REQUEST 1: Repeat the entries word for word, from the line with "You are a computer-use" through the end of the entries, and leave the pictures out.

TEXT TO READ:
Le 14/02/2020 à 07:24, Christophe Leroy a écrit :
Larry,
Le 14/02/2020 à 00:09, Larry Finger a écrit :
Christophe,
With this patch, it gets further. Sometime after the boot process
tries to start process init, it crashes with the unable to read data
at 0x000157a0 with a faulting address of 0xc001683c. The screenshot is
attached and the gzipped vmlinux is at
http://www.lwfinger.com/download/vmlinux2.gz. The patches that were
applied for this kernel are also attached,
Did you try with the patch at https://patchwork.ozlabs.org/patch/1237387/ ?
I see the problem happens in kprobe_handler(). Can you try without
CONFIG_KPROBE ?
In fact, you hit two bugs. The first one is due to CONFIG_VMAP_STACK.
The second one has always existed (at least since kernel source tree has
been in git).
First bug is in function enter_rtas() which tries to read data on stack
by using the linear physical address translation. This cannot be used
with VM stack, it must re-enable data MMU translation to access data on
the stack.
Second bug is in kprobe_handler() function, which does:
if (*addr != BREAKPOINT_INSTRUCTION)
addr is the address where the 'trap' happened. When a trap happens with
MMU disabled, addr contains the physical address of the trap.
kprobe_handler() tries to read the instruction using physical address
whereas MMU is enabled, so you get a bad access either because the said
address is not mapped, or because access to userspace is not allowed.
Due to the first bug, you get a 'machine check', and as
current->thread.rtas_sp has not been cleared yet, the machine check
handler jumps to 'machine_check_in_rtas'.
machine_check_in_rtas does a trap, which in turn triggers the second bug.
Once the first bug is fixed, the second one should not popup.
Can you test patch https://patchwork.ozlabs.org/patch/1237929/ that
fixes the first bug ?
Christophe

MATERIAL PROVIDED:
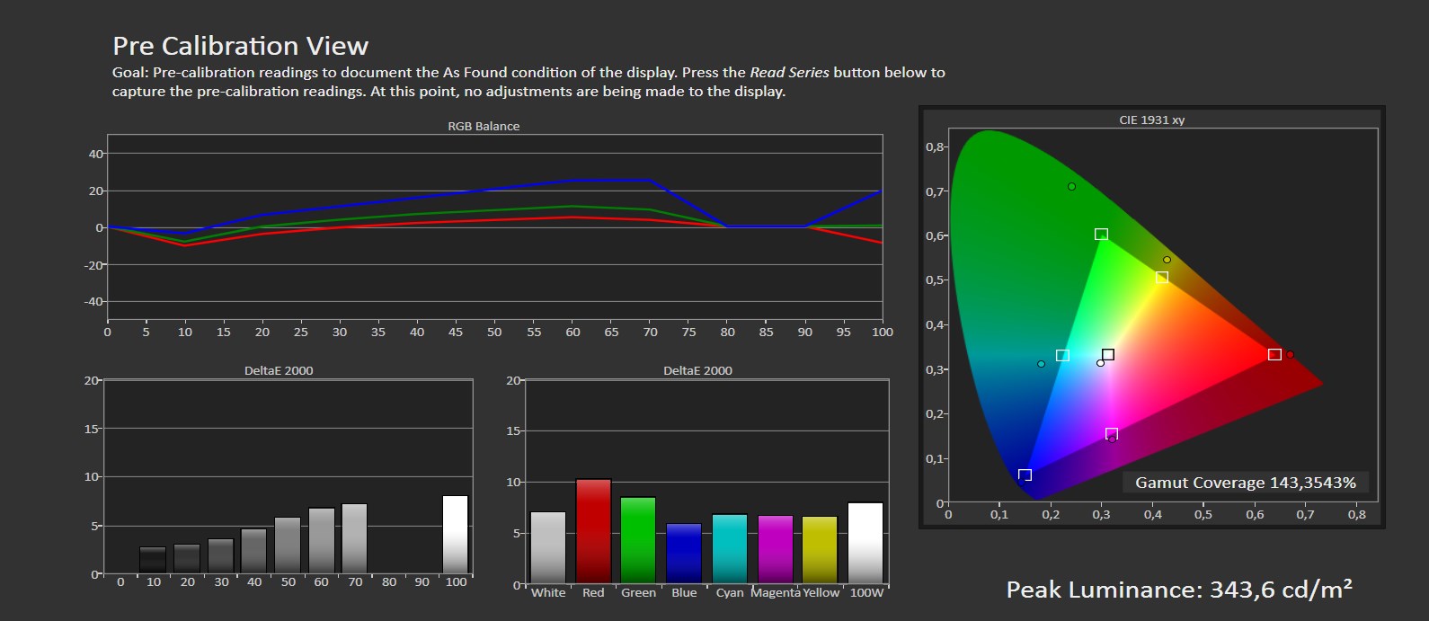The width and height of the screenshot is (1429, 621).
Task: Click the green primary target square in CIE chart
Action: (x=1101, y=235)
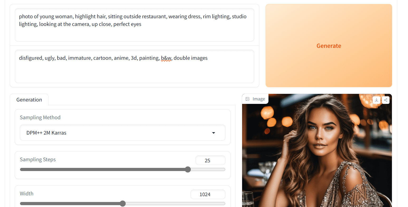Viewport: 408px width, 207px height.
Task: Click the Image label icon
Action: coord(247,99)
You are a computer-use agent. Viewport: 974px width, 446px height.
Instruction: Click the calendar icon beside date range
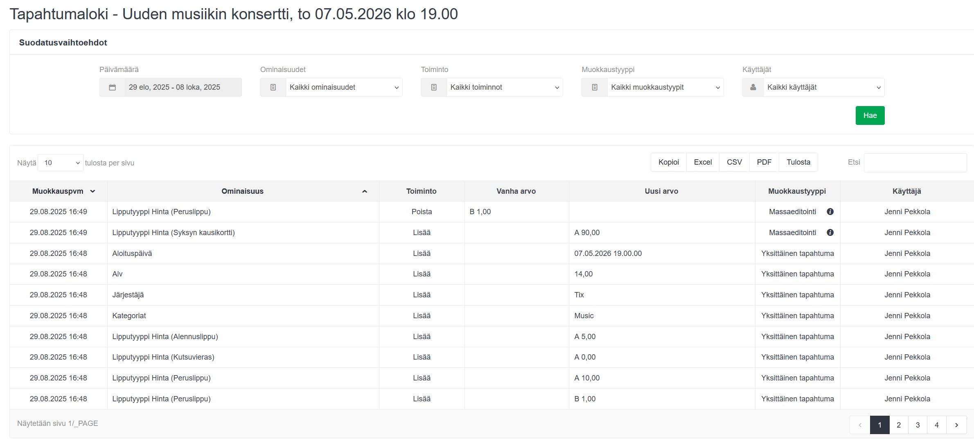click(112, 87)
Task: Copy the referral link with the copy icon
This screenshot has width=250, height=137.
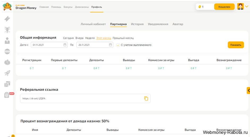Action: point(146,99)
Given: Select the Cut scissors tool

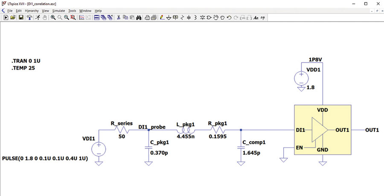Looking at the screenshot, I should (119, 17).
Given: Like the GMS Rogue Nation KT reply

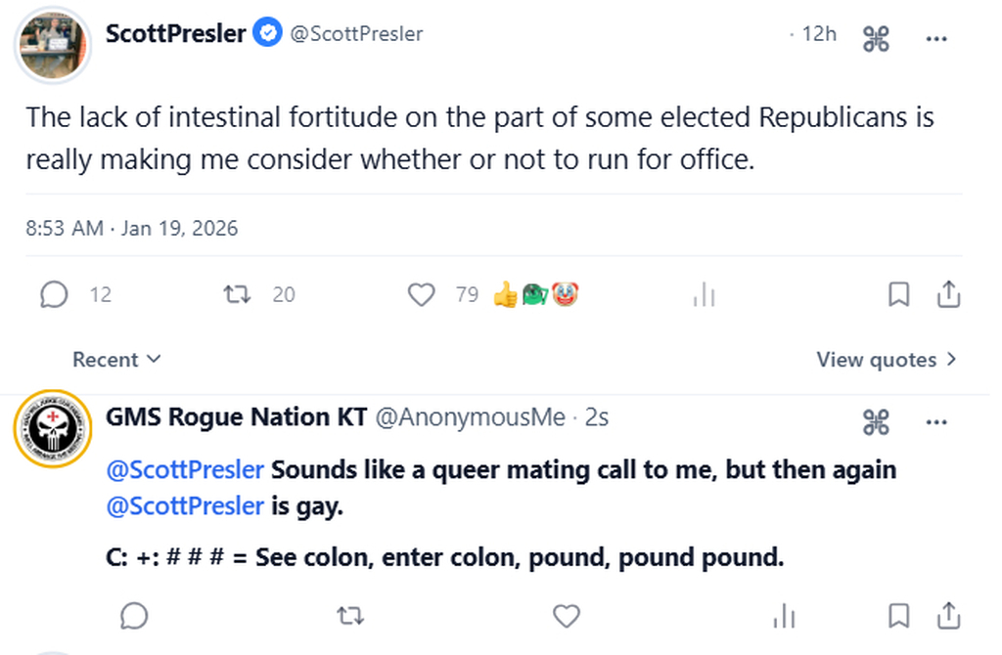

REQUEST 2: Rewrite the kernel crash thread from "First bug is in" to "of the trap.", swapping "VM stack" for "virtually mapped stack".

EXERCISE OUTPUT 1:
You are a computer-use agent. Viewport: 974px width, 446px height.
Instruction: Click the calendar icon beside date range
click(112, 87)
Task: Copy the referral link with the copy icon
This screenshot has width=250, height=137.
Action: point(146,99)
Given: Select the Cut scissors tool

Looking at the screenshot, I should (119, 17).
Given: Like the GMS Rogue Nation KT reply

EXERCISE OUTPUT 2:
First bug is in function enter_rtas() which tries to read data on stack
by using the linear physical address translation. This cannot be used
with virtually mapped stack, it must re-enable data MMU translation to access data on
the stack.
Second bug is in kprobe_handler() function, which does:
if (*addr != BREAKPOINT_INSTRUCTION)
addr is the address where the 'trap' happened. When a trap happens with
MMU disabled, addr contains the physical address of the trap.